A expansão da energia fotovoltaica não está progredindo com a rapidez necessária em toda a Alemanha: apenas cerca de um quinto (17 das 82 principais cidades) instalou sistemas fotovoltaicos suficientes nos últimos dois anos. Esse é o resultado da avaliação realizada este ano pela entidade Ação Ambiental Alemanha (Deutsche Umwelthilfe, cuja sigla é DUH), associação sem fins lucrativos de proteção da natureza, meio ambiente e defesa do consumidor. É a primeira vez que a DUH avalia as metas de expansão das cidades com base no potencial disponível em telhados e espaços abertos.
A DUH deu “cartão amarelo” para 21 cidades, as quais deverão aumentar suas instalações fotovoltaicas anuais em até 25%. Já 48 outras receberam “cartão vermelho” por estarem ainda mais atrasadas. Potsdam, Rostock, Chemnitz e outras nove grandes cidades deixaram de cumprir mais de 50% de suas metas e precisam mais que dobrar o ritmo. Foram reprovadas metrópoles como Berlim, Munique e Frankfurt, onde um número particularmente grande de pessoas vive em imóveis alugados. A DUH critica o fato de a atual política energética do país estar dificultando enormemente a expansão da energia fotovoltaica e exige uma mudança imediata de rumo do Ministério Federal de Economia e Energia.
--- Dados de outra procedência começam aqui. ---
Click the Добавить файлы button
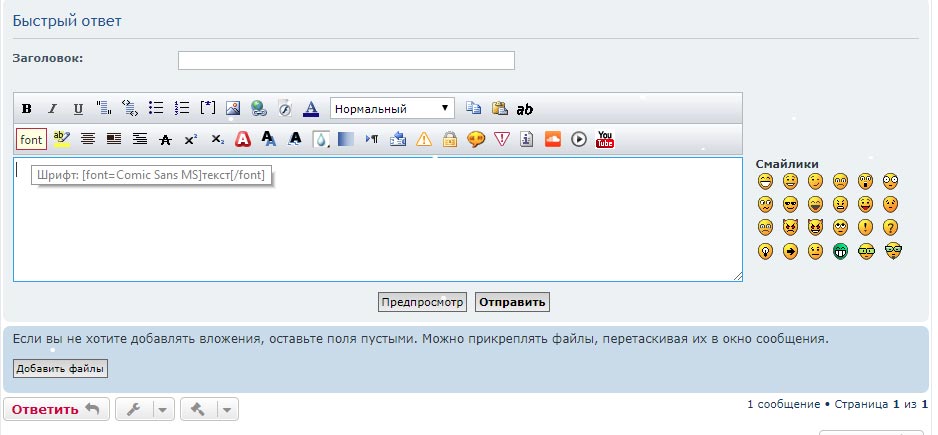The height and width of the screenshot is (435, 938). (x=61, y=369)
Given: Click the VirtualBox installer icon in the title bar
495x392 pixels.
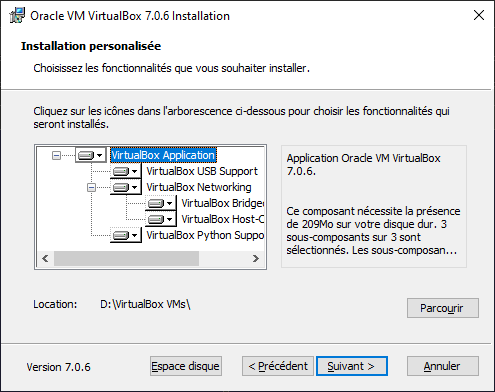Looking at the screenshot, I should 17,16.
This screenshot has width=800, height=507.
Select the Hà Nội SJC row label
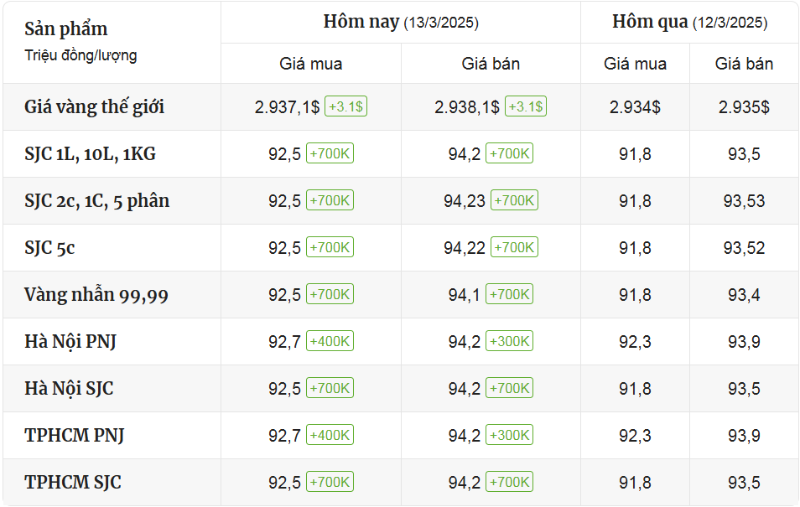pos(69,389)
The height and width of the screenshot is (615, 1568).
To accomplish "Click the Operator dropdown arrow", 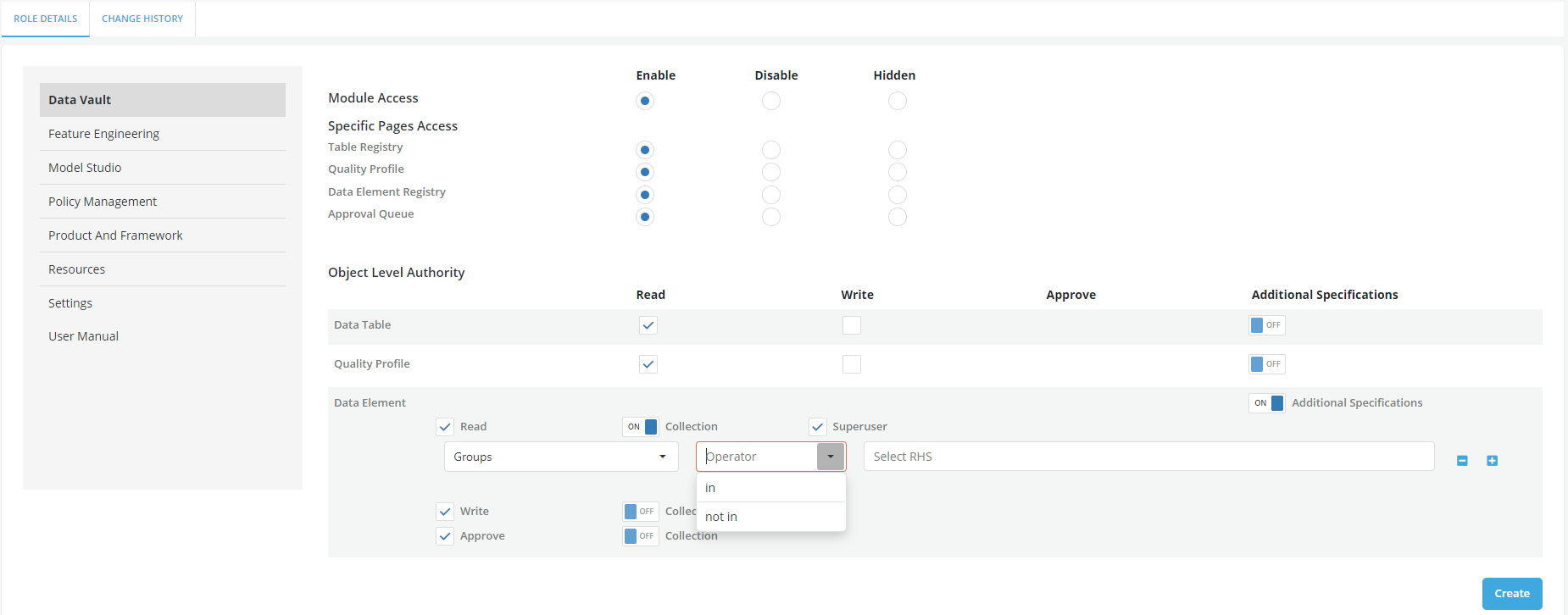I will point(830,457).
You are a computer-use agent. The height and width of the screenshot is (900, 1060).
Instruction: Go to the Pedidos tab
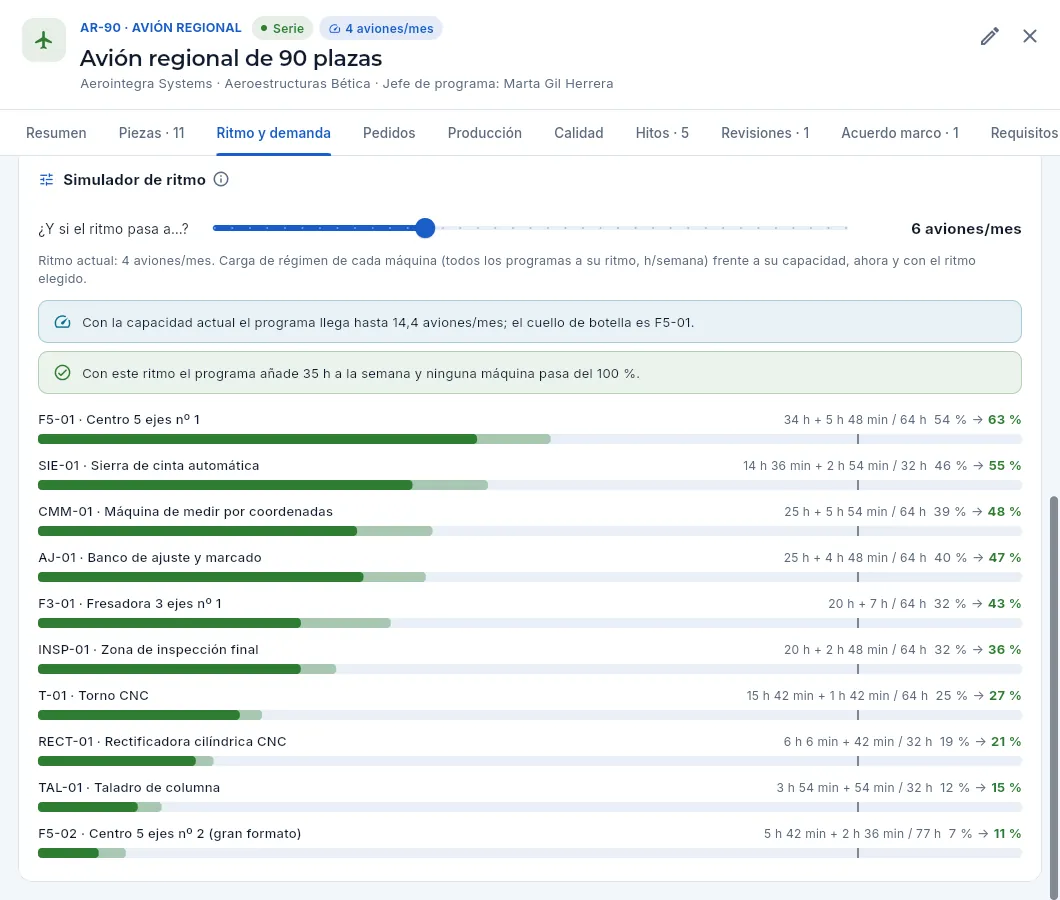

Segundo Barbara Metz, Diretora-Geral da DUH, “as cidades alemãs poderiam ser o motor da transição energética, mas a política e o lobby dos combustíveis fósseis estão dificultando a expansão da energia solar”. Ela diz que áreas densamente povoadas, onde o consumo de eletricidade é particularmente alto, permanecem com vastas áreas de telhados sem uso quando a expansão da energia fotovoltaica deveria ser prioridade máxima. “Com bombas de calor, veículos elétricos e a eletrificação dos sistemas de aquecimento, a demanda por eletricidade nas cidades está aumentando drasticamente. Aqueles que geram energia solar diretamente em seus telhados tornam as pessoas menos dependentes das importações de petróleo e gás e as protegem da explosão dos preços da energia, que estamos vivenciando novamente como resultado da crise dos combustíveis fósseis.”
Para a diretora, uma alavanca fundamental seria finalmente responsabilizar os grandes proprietários de imóveis e tornar a expansão da energia fotovoltaica em telhados economicamente atraente. Ela acusa o ministério de envolvimento com lobbies econômicos e criação de incertezas com uma emenda à Lei de Energias Renováveis e um pacote de medidas para a rede de energia. “Ao questionar as instalações solares em telhados e criar obstáculos adicionais para novos sistemas fotovoltaicos, (a ministra) Katherina Reiche está lançando um ataque frontal à transição energética liderada pelos cidadãos e favorecendo as corporações de combustíveis fósseis. Exigimos que ela cesse imediatamente suas políticas obstrucionistas e abra caminho para uma transição energética rápida, socialmente justa e descentralizada em nossas cidades”.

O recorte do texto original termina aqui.